Um ihre Beweisführung zu unterfüttern, konzentrieren sich die Ankläger gar nicht so sehr auf Kindersoldaten. Sie betonen, dass die UPC zusammen mit ihrem militärischen Flügel FPLC eine von Lubanga straff geführte Organisation war, die im nordostkongolesischen Distrikt Ituri eine monoethnische Diktatur von Lubangas Hema-Volk errichten wollte. „Unter Führung Lubangas zielte die UPC darauf, Hema-Dominanz und Kontrolle in Ituri mit militärischen Mitteln und mit Gewalt herzustellen“, erklären sie. „Die UPC unter Führung Lubangas unterstützte gewaltsame ethnische Spaltung.“

Das allerdings hat mit der Anklage nichts mehr zu tun, sondern mit dem heute noch virulenten politischem Streit im Kongo, und damit begeben sich die Ankläger aufs Glatteis. 2002 bis 2003 – um diese Zeit geht es vor dem Internationalen Strafgerichtshof, dessen Zuständigkeit erst mit dem Inkrafttreten seines Statuts am 1. Juli 2003 beginnt – fühlten sich Ituris Hema als Opfer eines geplanten Völkermords.

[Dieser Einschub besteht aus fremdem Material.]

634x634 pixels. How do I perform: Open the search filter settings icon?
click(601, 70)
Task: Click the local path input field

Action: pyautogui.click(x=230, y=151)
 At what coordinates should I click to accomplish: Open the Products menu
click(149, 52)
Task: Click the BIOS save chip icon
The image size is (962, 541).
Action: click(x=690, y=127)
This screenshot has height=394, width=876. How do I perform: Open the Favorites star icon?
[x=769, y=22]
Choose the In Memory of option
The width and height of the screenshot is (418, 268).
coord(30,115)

Ituri war während des Krieges von 1998 bis 2003 und ist auch seitdem mehr als alle anderen Teile des Kongo von blutigen ethnischen Kriegen heimgesucht. Vor allem Milizen der Völker von Hema und Lendu bekämpften einander gnadenlos – es ging um Kontrolle von Land, von Handelsrouten ins benachbarte Uganda, von politischer Macht in der damaligen Zeit der Stationierung ugandischer Truppen in dem Gebiet. Beide Volksgruppen betrieben jeweils unter wechselnden Milizennamen die Totalmobilisierung. Familien, die nicht mitkämpften und entweder ihre Söhne oder ihr Geld zur Verfügung stellten, waren Verräter.

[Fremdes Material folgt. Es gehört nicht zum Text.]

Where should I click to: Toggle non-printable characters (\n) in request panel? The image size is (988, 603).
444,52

Ituri, das Kongos größte Goldvorkommen hat und sogar große Ölreserven halten soll, wurde von der UPC nie ganz regiert; selbst in der Hauptstadt Bunia hielt sie nur ein halbes Jahr die Macht, zwischen September 2002 und März 2003. Es war eine grauenhafte Zeit der Massaker. Die Verteidigung legt in Den Haag Briefe des vorherigen Militärgouverneurs der Region vor, der seinem „Präsidenten“ – vermutlich Kongos Präsident Joseph Kabila – detailliert in E-Mails über seine Pläne zur „Auslöschung der Hema“ berichtet.

Auch das wird den Strafgerichtshof aber nicht interessieren. Die Anklage sagt dazu einfach, die Mails seien gefälscht. Es wäre ein hoch brisantes Thema, wenn in Den Haag wirklich Kongos Krieg aufgearbeitet würde mit seinen Hunderttausenden Toten und Millionen indirekten Opfern. Das aber ist hier nicht der Fall. Und es tut auch sonst niemand in der internationalen Justiz.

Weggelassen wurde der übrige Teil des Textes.